What Gemini is
Gemini is Google DeepMind's family of AI models — the technology behind Google's AI assistant, a growing suite of research tools, and now a key part of Apple's Siri. Think of it less as a single product and more as a platform: a set of AI engines of different sizes and specialties, all built by the same team, all able to understand and generate text, images, audio, and code.
The family has a tiered structure. At the lightweight end, Gemini 3.1 Flash-Lite is designed to be the fastest and most cost-efficient option for apps that need to handle huge volumes of requests cheaply. Gemini 3.1 Flash steps up to "frontier intelligence built for speed." Gemini 3.1 Pro — the current flagship — is aimed at your most complex tasks, where a quick answer isn't enough. And Gemini Deep Think is a special extended-reasoning mode for hard scientific and mathematical problems.
Why it matters
A few things make Gemini stand out in a crowded field.

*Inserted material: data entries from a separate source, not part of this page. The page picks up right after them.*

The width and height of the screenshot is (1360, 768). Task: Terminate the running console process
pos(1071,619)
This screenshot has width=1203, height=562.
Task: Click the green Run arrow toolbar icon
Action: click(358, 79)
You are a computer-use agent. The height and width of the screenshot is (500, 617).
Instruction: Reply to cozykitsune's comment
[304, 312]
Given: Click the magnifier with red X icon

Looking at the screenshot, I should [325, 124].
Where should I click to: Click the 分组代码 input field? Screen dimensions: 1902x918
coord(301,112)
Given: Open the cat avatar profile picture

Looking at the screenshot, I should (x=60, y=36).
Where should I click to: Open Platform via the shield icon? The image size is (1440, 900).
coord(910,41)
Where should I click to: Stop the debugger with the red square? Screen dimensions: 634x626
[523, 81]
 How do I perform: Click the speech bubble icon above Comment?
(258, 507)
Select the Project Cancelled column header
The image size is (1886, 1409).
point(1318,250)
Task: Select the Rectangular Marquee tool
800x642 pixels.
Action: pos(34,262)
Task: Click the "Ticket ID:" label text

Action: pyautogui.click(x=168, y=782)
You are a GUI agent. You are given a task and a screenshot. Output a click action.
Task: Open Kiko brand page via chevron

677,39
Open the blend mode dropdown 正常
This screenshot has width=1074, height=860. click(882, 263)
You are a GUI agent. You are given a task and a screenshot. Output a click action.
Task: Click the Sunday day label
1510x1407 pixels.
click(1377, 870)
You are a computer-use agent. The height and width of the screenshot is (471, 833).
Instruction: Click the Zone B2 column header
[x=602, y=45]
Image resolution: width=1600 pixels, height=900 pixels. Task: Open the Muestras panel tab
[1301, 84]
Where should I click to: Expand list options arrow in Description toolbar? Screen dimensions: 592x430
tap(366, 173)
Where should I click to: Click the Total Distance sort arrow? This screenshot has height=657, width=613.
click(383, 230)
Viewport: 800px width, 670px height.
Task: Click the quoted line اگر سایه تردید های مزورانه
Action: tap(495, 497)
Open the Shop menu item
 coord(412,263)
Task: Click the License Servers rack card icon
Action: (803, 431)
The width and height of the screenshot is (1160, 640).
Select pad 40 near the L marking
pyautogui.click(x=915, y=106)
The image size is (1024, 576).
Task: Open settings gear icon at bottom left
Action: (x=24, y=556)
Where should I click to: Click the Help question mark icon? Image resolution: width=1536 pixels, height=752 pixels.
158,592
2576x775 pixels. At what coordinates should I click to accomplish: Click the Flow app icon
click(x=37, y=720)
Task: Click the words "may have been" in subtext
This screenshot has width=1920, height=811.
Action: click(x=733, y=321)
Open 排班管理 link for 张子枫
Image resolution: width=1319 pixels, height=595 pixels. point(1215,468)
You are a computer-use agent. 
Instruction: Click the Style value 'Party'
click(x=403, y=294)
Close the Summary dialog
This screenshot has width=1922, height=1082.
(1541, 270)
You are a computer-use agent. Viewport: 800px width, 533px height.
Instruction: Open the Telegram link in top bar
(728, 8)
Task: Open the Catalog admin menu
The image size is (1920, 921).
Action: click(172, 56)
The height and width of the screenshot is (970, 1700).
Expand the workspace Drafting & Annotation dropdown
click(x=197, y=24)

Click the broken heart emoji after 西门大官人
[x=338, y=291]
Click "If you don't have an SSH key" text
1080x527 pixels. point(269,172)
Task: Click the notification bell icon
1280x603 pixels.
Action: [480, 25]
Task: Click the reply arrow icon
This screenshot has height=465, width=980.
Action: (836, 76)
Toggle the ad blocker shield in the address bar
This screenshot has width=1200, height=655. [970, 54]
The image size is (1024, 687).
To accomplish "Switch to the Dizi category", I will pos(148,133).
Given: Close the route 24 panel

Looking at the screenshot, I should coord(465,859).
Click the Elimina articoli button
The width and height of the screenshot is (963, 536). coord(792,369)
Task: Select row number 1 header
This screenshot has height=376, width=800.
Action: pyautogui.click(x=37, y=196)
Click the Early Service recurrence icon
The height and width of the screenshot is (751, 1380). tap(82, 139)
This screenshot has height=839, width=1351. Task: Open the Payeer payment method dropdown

It's everywhere. Google has woven Gemini into its own products, but the bigger news is that Apple announced a new AI architecture built around Gemini models. That means Gemini is set to power Siri for hundreds of millions of iPhone and iPad users — a reach that goes far beyond Google's own ecosystem.
It can reason at a world-class level. Gemini's Deep Think variant achieved gold-medal standard at the International Mathematical Olympiad (IMO) in 2025 — the world's most prestigious pre-university math competition, covering algebra, combinatorics, geometry, and number theory. That's an externally validated milestone, not just a lab benchmark.
It's not just a chatbot. Gemini is the engine behind a surprising range of specialized products (more on those below), and it's increasingly designed to take actions in the world, not just answer questions.
The model family, explained simply
If you've ever wondered why there are so many Gemini versions, here's the logic: different jobs need different tools.
- Flash-Lite: The economy option. Fastest, cheapest, built for scale.
- Flash: Fast but smarter — good for real-time features in apps.
- Pro: The workhorse for complex reasoning and research.
- Deep Think: The specialist. Slower, but tackles problems that stump other models.
- Omni: A newer variant focused on handling multiple types of input and output together (text, images, audio, etc.) in a unified way.
- Gemini 3.5: The newest generation, announced in May 2026, built around agentic capabilities — meaning it's designed to carry out multi-step tasks on your behalf, not just answer a single question.
What Gemini can do beyond chat
One of the most interesting things about Gemini is how far it's been extended beyond a standard AI assistant:
- AlphaEvolve: A Gemini-powered coding agent that autonomously discovers and improves algorithms. It combines the model's creativity with automated testing to evolve better solutions across math and computing problems.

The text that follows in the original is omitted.